**Text**

** start **

APPENDIX I -- ISSUES FOR FUTURE REVISION

   In order to complete the HR RFCs, it was necessary to defer some
   technical issues.  These issues should be considered by the parties
   responsible for the first update of the HR RFCs.

   The issues pending at the time of publication are listed here, in
   order by protocol layer.

   General Issue:

      Error Logging

      The working group felt that more complete and explicit guidance on
      error logging procedures is needed than is presently contained in
      Section 1.2.3 (both HR RFCs).

   Link Layer Issues:

   -    Stolen IP Address

      How should a host react when it detects through ARP traffic that
      some other host has "stolen" its IP address?

   IP Layer Issues:

   -    "Raw Mode" Interface

      HR-CL could define an optional "raw mode" interface from the
      application layer to IP.

   -    Rational Fragmentation

      When a host performs intentional fragmentation, it should make the
      first fragment as large as possible (this same requirement should
      be placed on gateways).

   -    Interaction of Multiple Options

      HR-CL does not give specific rules for the interactions of
      multiple options in the same IP header; this issue was generally
      deferred to a revision of the Gateway Requirements RFC.  However,
      this issue might be revisited for hosts.

   -    ICMP Error for Source-Routed Packet

      It was suggested that when a source-routed packet arrives with an
      error, any ICMP error message should be sent with the

      corresponding return route.  This assumes that the ICMP error
      message is more likely to be delivered successfully with the
      source route than without it.

   -    "Strong" IP Options and ICMP Types

      The HR RFCs takes the general approach that a host should ignore
      whatever it does not understand, so that possible future
      extensions -- e.g., new IP options or new ICMP message types --
      will cause minimum problems for existing hosts.  The result of
      this approach is that when new facilities are used with old hosts,
      a "black hole" can result.  Several people have suggested that
      this is not always what is wanted; it may sometimes be more useful
      to obtain an ICMP error message from the old host.  To quote
      Jeremey Siegel:

         "The basic premise is that if an option is to have any real
         meaning at all within an '[upward] compatible' environment, it
         must be known whether or not the option actually *carries* its
         meaning.  An absurd analogy might be programming languages: I
         could make a compiler which simply ignored unknown sorts of
         statements, thereby allowing for future expansion of the
         language.

         Right now, there are four "classes" of options; only two are
         defined.  Take one of the other classes, and define it such
         that any options in that class, if unrecognized, cause an ICMP
         error message.  Thus anyone who wants to propose a "strong"

** end **

**What is being asked**
Continue the appendix listing issues deferred for future revision of the HR RFCs, picking up right after its final words.

**Stored data**
** start **

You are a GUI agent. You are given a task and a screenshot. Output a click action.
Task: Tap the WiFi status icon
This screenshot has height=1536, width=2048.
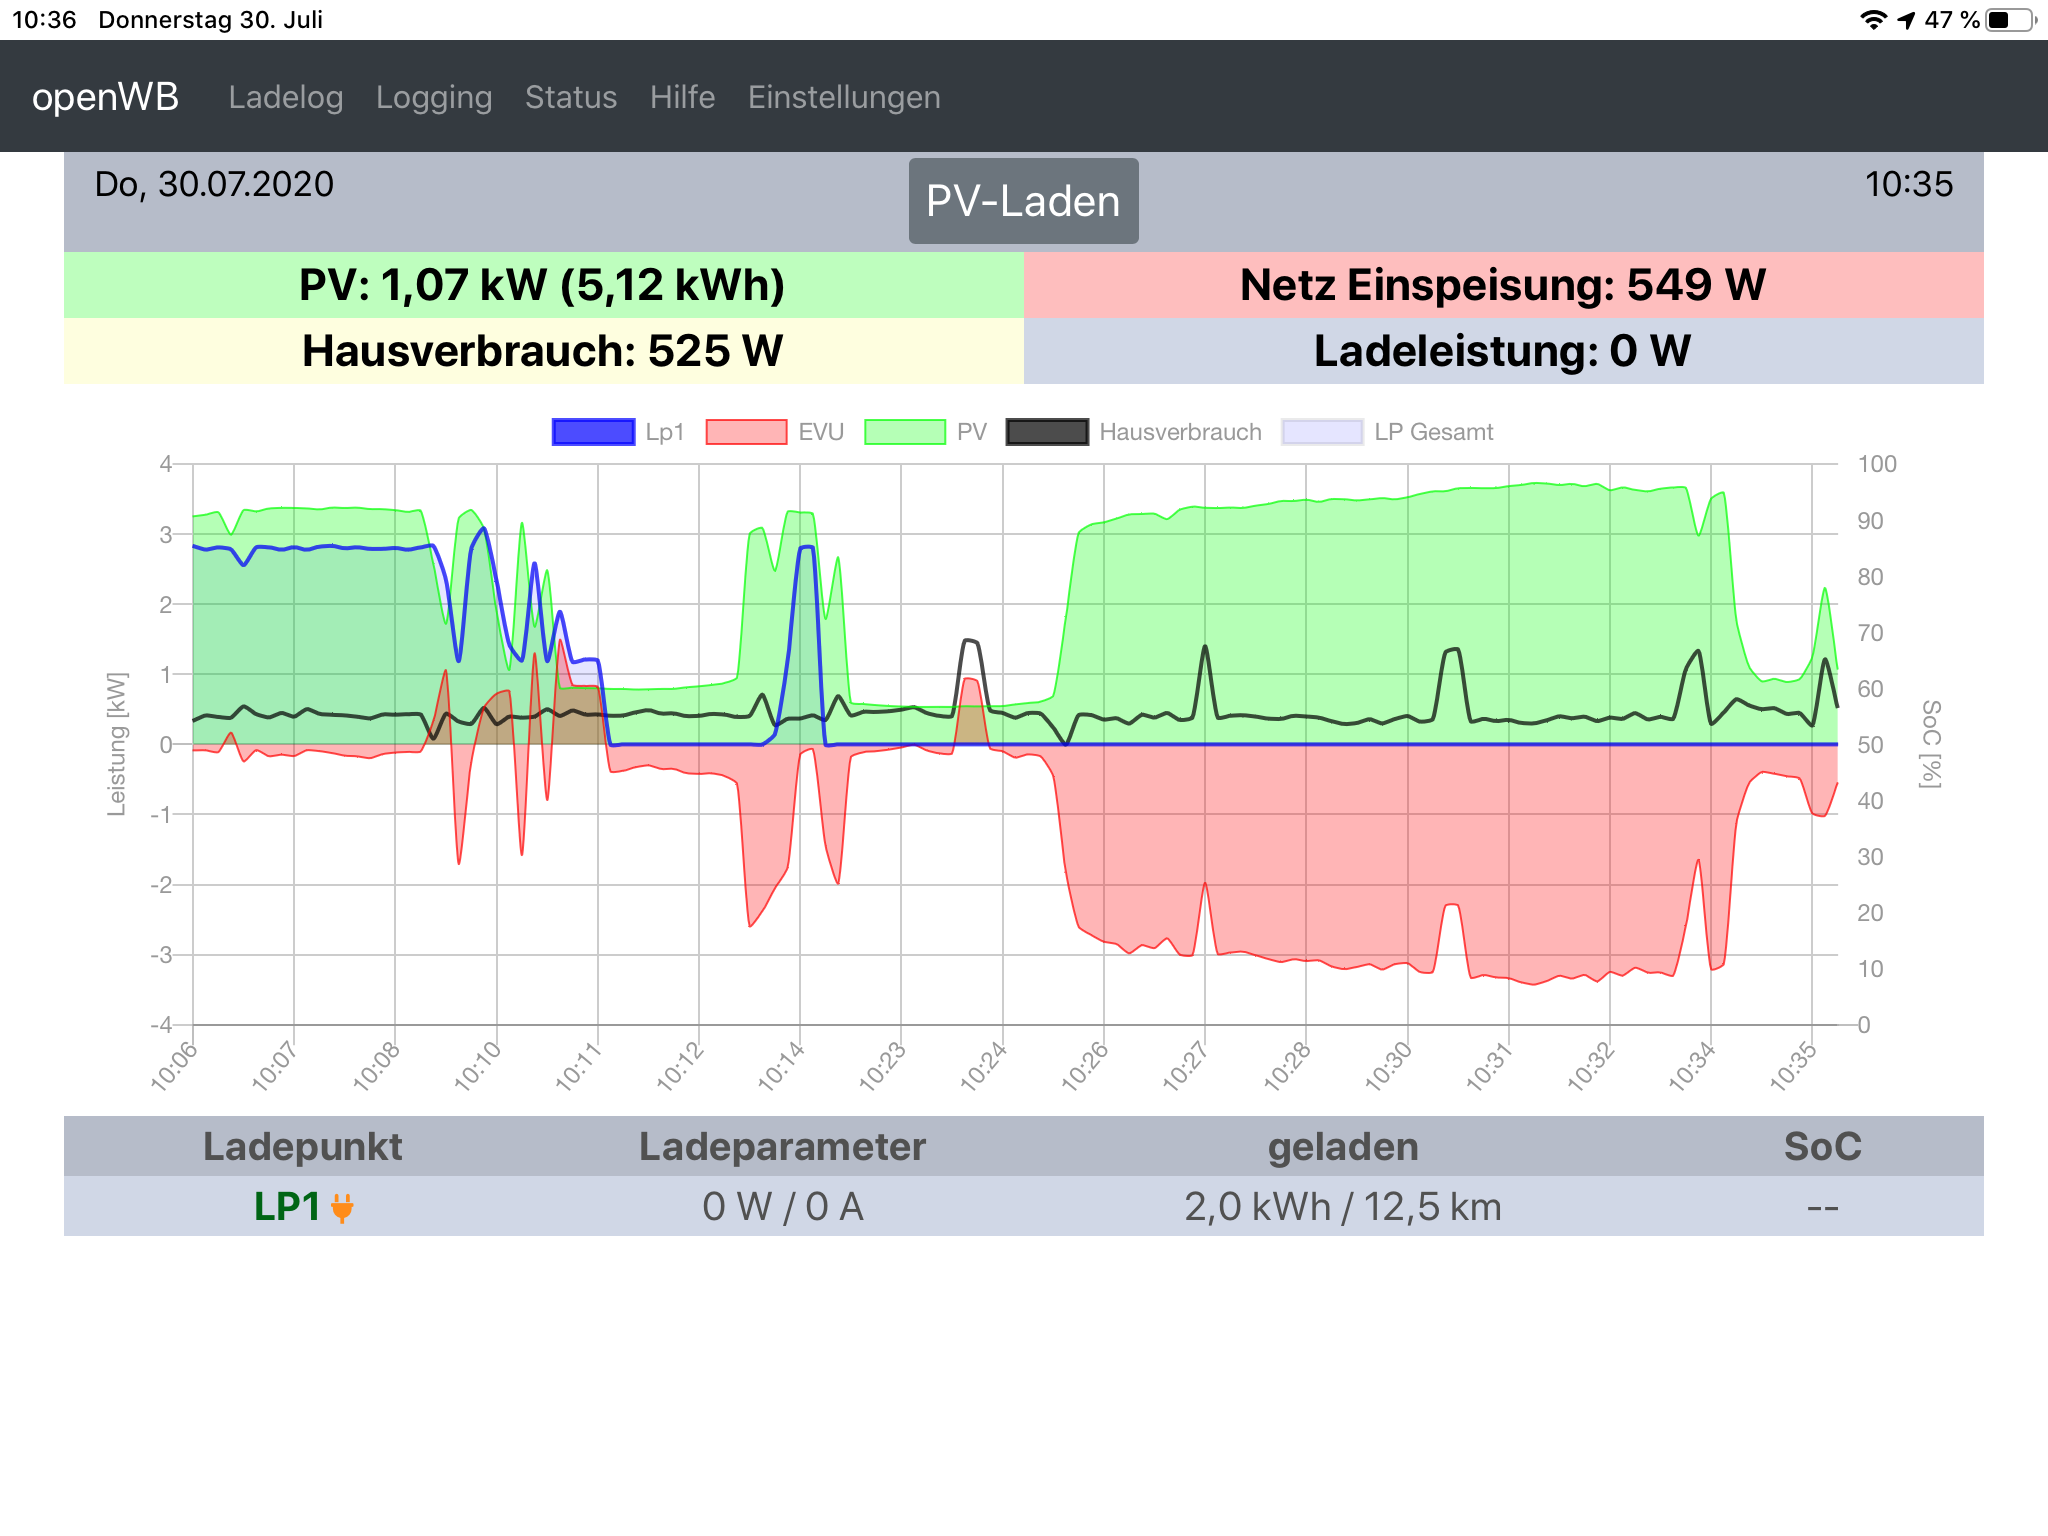[1872, 20]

** end **

**Answer for this exercise**
         option (one which requires full participation by all systems
         involved to operate correctly) can assign it to that class.
         Options in the current classes may still be passed through if
         they are unknown; only "weak" options will be assigned to these
         classes in the future."

   -    Network Mask

      As explained in HR-CL [CL 3.1.2.3], we believe that a possible
      future transition for the interpretation of IP addresses may be
      eased if hosts always treat an IP address as an indivisible 32-
      bit number.  However, there are various circumstances where a host
      has to distinguish its own network number.  Charlie Lynn has
      suggested that indivisibility can be retained if a host is
      configured with both an address mask (indicating subnetting) and a
      network mask (with network but not subnet bits).

   -    WhoAmI Query

      The following requirement is needed: for a multihomed host, a

      UDP-based application should (must?) be able to query the
      communication layers to obtain a list of all local IP addresses
      for the host.

   -    New Destination Unreachable codes

      For each of the new ICMP Destination Unreachable codes defined in
      HR-CL [CL 3.2.2.1], it should be documented whether the error is
      "soft" or "hard".

   -    ICMP Error Schizophrenia

      Section 3.3.8 of HR-CL requires a host to send ICMP error
      messages, yet in nearly all individual cases the specific
      requirements say that errors are to be silently ignored.  The
      working group recognized this contradiction but was unwilling to
      resolve it.

      At every choice point, the working group opted towards a
      requirement that would avoid broadcast storms.  For example, (1)
      ICMP errors cannot be sent for broadcasts, and also (2) individual
      errors are to be silently ignored.  This is redundant; either
      provision (1) or (2) alone, if followed, should eliminate
      broadcast storms.  The general area of responses to errors and
      broadcast storms could be reassessed and the individual decisions
      reviewed.

   Transport-Layer Requirements:

   -    Delayed ACK Definition

      A more precise and complete definition of the conditions for
      delaying a TCP ACK segment may be desirable; see Section 4.2.3.2
      of HR-CL.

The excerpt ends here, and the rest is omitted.